Dig! has a strategic advantage over other rockumentaries, in that it follows the trajectories of two bands instead of obsessing over one. The Dandy Warhols and The Brian Jonestown Massacre were uneasy friends and uneasier rivals in the second half of the 1990s. They both boasted similarly skinny, pretty frontmen (Courtney Taylor and Anton Newcombe) and ’60s-ish art-rock aesthetics; the Dandies found modest fame and success; BJM, as they’re called in the film, did not.
Neither band would necessarily merit its own doc, but together they create an arresting portrait of working rock musicians. They are born of the same underground “scene” (although the film never quite explains what that scene might be). The Dandies sign to a major label quickly and must struggle through the corporate maze of overspending and under-promoting, over-hyping, and underselling. The BJM boys, meanwhile, struggle to get through a gig without an on-stage brawl.
This the-same-yet-different dynamic is the film’s backbone. Despite implications that BJM is the vastly superior, more artistically adventurous, even mind-blowing band (the Dandies are slighted by omission), both come across as merely pretty good; the Dandies are catchier and the BJM more passionate, but neither seems “one for the ages.” Dig! makes the rock-doc mistake of suggesting the BJM live show is awe-inspiring before we see or hear any of it; we’re then treated to lo-fi, indistinct clips and spend the rest of the movie waiting for brilliance to materialize.
Perhaps this is an intentional irony, but the relentless praise of BJM suggests otherwise. Some of this is funny (“I’ve never seen them eat,” marvels a member of the Dandy Warhols); much of it sounds like rock journalism at its hyperbolic worst: Taylor says that Newcombe is “always ahead” of everyone else musically, offering absolutely no specifics to convince the rest of us.
The film is less effective at conveying the genius of Anton Newcombe than the madness, possibly because the latter only requires a camera and Anton himself. Newcombe seems a sick parody of a rock frontman; he’s one of the most singularly affected personalities I’ve ever seen in a rock-doc. His speaking voice has a childish quality that makes his every word sound facile-preening disguised as ironic preening. He only sounds sincere when he’s singing. Courtney Taylor is more grounded, though the film shrewdly exposes his own, less flamboyant weaknesses.

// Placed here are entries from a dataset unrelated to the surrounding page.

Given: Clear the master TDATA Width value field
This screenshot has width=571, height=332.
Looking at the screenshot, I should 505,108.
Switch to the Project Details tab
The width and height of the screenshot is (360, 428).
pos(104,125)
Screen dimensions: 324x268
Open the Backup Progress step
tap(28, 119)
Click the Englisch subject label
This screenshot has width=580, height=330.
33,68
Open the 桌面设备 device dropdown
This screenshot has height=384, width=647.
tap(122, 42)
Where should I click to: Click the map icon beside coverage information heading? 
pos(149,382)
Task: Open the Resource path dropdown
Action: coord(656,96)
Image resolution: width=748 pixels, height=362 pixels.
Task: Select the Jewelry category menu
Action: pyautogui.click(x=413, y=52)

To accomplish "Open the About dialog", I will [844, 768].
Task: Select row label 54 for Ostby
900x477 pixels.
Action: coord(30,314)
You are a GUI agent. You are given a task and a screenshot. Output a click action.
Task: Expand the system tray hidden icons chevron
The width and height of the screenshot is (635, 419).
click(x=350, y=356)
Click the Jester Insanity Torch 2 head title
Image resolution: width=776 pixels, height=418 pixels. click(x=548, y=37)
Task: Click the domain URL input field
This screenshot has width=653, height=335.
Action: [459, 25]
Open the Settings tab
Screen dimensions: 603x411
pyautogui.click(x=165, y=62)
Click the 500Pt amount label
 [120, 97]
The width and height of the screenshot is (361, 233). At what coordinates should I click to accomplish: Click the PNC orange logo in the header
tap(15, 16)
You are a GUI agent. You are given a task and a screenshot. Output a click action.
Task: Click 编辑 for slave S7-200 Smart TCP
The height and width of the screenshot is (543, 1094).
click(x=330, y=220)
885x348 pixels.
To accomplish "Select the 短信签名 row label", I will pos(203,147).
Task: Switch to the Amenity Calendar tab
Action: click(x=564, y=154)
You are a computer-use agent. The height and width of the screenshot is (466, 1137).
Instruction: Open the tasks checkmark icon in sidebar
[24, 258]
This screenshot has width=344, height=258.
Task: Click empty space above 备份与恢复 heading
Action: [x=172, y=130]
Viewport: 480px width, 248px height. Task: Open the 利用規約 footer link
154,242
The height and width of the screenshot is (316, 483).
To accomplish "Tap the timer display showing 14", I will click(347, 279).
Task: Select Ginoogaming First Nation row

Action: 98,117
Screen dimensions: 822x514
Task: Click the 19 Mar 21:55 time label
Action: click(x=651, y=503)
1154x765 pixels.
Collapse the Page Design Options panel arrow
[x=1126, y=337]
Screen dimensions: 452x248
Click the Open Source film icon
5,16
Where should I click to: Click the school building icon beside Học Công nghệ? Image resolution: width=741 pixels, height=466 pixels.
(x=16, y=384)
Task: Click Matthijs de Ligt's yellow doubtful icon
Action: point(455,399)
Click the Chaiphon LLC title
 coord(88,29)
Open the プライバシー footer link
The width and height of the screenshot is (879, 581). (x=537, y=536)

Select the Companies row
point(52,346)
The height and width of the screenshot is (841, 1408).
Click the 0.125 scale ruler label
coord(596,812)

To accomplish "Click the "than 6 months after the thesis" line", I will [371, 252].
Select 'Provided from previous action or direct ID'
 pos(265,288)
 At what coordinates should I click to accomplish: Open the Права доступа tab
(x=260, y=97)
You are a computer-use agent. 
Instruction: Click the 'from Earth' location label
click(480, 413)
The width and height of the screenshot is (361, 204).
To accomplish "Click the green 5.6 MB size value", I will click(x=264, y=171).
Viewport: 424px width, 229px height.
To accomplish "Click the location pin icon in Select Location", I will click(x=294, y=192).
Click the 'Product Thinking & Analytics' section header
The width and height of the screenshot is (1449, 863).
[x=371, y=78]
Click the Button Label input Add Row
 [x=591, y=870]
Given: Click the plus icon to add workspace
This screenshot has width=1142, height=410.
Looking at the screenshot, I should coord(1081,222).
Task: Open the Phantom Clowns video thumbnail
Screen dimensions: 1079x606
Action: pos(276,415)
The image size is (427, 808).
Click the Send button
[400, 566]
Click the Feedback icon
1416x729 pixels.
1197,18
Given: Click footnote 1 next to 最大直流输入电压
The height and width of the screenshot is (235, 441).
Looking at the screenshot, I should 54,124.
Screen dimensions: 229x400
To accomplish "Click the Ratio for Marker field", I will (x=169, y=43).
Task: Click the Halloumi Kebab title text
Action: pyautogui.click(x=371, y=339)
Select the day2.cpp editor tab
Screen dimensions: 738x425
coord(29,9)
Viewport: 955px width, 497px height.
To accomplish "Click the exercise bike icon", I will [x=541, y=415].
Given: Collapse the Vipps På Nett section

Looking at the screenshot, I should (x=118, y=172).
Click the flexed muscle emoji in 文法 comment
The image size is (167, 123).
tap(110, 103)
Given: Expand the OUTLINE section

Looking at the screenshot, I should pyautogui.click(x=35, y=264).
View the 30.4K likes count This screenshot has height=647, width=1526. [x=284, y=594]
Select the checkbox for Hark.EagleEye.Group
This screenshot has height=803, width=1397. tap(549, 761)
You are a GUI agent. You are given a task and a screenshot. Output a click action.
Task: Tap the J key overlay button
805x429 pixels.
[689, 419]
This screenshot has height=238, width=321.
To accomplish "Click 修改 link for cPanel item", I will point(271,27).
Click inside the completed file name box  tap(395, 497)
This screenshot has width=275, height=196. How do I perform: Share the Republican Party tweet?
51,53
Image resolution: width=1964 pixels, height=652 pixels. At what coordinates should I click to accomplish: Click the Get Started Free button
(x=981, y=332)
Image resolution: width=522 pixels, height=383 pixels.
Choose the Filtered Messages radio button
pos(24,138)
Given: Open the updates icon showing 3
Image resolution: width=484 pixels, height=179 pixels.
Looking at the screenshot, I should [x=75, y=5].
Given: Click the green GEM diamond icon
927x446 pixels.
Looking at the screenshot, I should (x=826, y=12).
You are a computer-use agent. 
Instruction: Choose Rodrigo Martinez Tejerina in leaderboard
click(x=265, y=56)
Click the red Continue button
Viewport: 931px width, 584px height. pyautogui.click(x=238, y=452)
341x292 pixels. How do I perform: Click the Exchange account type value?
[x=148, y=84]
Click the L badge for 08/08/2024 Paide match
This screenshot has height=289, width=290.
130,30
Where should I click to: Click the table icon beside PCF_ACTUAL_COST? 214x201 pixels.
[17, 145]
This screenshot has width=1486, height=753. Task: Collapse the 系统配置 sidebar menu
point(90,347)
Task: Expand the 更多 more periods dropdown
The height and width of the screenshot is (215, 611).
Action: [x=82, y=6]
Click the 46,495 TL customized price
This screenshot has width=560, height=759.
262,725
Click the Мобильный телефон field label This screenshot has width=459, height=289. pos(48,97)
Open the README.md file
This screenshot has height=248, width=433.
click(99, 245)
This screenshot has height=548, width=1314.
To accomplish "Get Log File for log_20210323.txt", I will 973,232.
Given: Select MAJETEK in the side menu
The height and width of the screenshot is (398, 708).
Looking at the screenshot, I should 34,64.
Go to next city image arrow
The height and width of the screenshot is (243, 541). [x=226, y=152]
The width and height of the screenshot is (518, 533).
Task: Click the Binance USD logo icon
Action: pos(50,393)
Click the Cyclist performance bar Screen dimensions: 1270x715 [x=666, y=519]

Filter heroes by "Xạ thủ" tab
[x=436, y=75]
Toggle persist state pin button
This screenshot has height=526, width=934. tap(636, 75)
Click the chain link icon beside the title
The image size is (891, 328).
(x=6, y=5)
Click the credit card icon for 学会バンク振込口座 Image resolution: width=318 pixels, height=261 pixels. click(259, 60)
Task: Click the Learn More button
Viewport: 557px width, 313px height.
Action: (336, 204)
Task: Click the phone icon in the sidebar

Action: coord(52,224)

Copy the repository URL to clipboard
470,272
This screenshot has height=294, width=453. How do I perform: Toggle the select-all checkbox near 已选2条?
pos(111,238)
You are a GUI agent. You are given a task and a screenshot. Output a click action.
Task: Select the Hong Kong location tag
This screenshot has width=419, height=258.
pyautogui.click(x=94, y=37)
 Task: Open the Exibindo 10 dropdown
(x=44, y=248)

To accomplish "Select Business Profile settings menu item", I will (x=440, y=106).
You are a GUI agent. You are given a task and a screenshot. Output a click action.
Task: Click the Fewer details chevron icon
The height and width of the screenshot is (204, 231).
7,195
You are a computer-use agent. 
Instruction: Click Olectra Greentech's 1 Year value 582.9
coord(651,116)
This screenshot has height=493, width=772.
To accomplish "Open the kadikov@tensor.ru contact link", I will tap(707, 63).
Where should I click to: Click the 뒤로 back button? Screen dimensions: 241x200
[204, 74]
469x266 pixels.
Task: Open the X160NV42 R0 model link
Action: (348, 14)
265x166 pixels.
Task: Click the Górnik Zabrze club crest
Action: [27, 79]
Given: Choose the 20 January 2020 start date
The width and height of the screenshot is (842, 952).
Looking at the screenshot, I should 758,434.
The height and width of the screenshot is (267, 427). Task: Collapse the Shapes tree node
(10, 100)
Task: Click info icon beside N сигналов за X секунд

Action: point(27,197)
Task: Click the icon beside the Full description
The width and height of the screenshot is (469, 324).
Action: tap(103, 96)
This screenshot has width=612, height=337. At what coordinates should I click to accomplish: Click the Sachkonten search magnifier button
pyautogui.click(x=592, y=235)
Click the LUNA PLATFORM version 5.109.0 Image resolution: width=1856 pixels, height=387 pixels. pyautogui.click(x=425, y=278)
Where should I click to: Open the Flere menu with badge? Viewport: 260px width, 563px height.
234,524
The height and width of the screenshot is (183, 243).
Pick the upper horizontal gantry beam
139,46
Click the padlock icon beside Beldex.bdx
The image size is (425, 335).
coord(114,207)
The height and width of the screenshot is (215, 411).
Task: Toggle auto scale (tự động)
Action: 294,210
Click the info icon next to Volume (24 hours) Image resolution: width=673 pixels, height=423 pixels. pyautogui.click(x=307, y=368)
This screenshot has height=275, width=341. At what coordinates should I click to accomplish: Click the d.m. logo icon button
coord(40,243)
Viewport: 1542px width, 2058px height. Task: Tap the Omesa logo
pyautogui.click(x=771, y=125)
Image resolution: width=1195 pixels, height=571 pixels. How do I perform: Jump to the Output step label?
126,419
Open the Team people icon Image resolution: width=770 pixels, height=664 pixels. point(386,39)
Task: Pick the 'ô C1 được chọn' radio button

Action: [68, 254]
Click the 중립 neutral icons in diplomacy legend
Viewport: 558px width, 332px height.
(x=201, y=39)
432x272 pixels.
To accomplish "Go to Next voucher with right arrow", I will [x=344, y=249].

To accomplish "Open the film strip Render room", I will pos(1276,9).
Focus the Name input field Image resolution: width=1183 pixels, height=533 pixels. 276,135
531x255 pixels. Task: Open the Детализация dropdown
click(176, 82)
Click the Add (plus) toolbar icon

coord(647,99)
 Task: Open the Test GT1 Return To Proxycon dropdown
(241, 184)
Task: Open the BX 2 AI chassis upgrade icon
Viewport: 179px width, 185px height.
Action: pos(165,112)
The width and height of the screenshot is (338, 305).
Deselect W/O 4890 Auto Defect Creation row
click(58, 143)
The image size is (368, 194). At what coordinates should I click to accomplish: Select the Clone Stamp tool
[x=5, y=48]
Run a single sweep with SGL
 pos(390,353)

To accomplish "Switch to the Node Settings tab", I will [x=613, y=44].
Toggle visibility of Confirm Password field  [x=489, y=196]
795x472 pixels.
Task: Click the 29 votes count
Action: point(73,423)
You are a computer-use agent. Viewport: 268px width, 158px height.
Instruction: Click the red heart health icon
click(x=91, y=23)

While doing the promotional rounds for their first major-label release, Taylor brings his band to the disheveled home of the BJM for a photo shoot, without warning Newcombe or anyone else. He exploits their squalor with cheerful condescension. The Dandy Warhols also shake their heads at Newcombe’s heroin habit, while they partake of cocaine.
Director Ondi Timoner compiles a truly astounding range of footage. We see both bands bitching, clowning, getting arrested, arguing with their labels, arguing with girlfriends, arguing with each other, taking drugs, brawling; no re-enactments are necessary. The film omits interviews with Taylor, seven years after battling with Capitol Records in cushy, VH1-inspired hindsight, but includes his angry rants, in the moment, as he’s getting screwed. A major theme of both stories is how the economic structure of the major-label music business is based around interference and failure. Taylor works his ass off to gain more exposure; Newcombe works his ass off to sabotage his own work. As a behind-the-music-scenes glimpse, Dig! is fascinating.
But as a portrait of these bands in particular, it feels incomplete. In a potential coup but actual miscalculation, Taylor actually narrates the film. This prevents Newcombe’s eventual disdain for the Dandy Warhols (he considers them sell-outs) from taking over, from turning the film into a simplistic art-versus-commerce story. But it also muddies the film’s point of view. Taylor is too aloof to illuminate the Dandies-Jonestown relationship beyond rudimentary “on-again, off-again.”
If we take away anything from Dig!, it’s that making a living as a rocker is a constant fight, either with the industry or, in Newcombe’s tragic case, with yourself. But the film’s subjects and makers are reluctant to raise a sad, very rock-and-roll point: it may be more fun to hear outlandish stories about the Brian Jonestown Massacre than to listen to their records.